• EXTRACTED ENTRIES:
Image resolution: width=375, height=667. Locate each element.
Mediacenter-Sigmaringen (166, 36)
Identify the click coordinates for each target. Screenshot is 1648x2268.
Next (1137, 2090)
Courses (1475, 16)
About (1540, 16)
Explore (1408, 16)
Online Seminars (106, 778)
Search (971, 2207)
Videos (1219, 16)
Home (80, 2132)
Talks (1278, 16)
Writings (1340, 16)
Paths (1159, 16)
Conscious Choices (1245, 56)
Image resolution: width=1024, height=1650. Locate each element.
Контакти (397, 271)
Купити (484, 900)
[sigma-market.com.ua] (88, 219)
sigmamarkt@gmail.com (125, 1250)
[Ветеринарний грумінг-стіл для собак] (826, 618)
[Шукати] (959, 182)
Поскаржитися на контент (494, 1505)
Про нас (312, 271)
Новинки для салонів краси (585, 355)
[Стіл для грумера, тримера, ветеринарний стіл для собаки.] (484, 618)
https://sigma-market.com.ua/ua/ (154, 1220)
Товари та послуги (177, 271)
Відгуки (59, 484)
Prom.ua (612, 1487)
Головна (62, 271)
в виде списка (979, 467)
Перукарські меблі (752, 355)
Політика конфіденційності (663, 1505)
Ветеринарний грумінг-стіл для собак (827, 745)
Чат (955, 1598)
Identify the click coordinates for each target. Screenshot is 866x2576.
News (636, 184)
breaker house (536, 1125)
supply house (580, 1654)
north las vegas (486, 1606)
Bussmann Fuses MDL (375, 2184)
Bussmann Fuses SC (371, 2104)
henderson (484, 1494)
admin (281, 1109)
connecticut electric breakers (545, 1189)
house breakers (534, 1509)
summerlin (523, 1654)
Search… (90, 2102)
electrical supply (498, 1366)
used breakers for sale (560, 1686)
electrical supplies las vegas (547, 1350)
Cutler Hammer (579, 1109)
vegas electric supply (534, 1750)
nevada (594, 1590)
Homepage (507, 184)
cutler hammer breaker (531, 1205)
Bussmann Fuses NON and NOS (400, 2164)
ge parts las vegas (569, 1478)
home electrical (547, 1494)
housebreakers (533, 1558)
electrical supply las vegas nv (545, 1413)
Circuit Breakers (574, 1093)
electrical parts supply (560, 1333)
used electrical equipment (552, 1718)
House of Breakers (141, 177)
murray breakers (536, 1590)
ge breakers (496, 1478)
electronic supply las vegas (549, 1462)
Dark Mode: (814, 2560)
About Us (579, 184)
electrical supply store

• EXERCISE PROMPT: Which lines run from the one containing "electrical parts supply (560, 1333)" to the end of the data? Output them exactly, with nothing added.

• SOLUTION TO THE PROBLEM:
electrical parts supply (560, 1333)
used electrical equipment (552, 1718)
House of Breakers (141, 177)
murray breakers (536, 1590)
ge breakers (496, 1478)
electronic supply las vegas (549, 1462)
Dark Mode: (814, 2560)
About Us (579, 184)
electrical supply store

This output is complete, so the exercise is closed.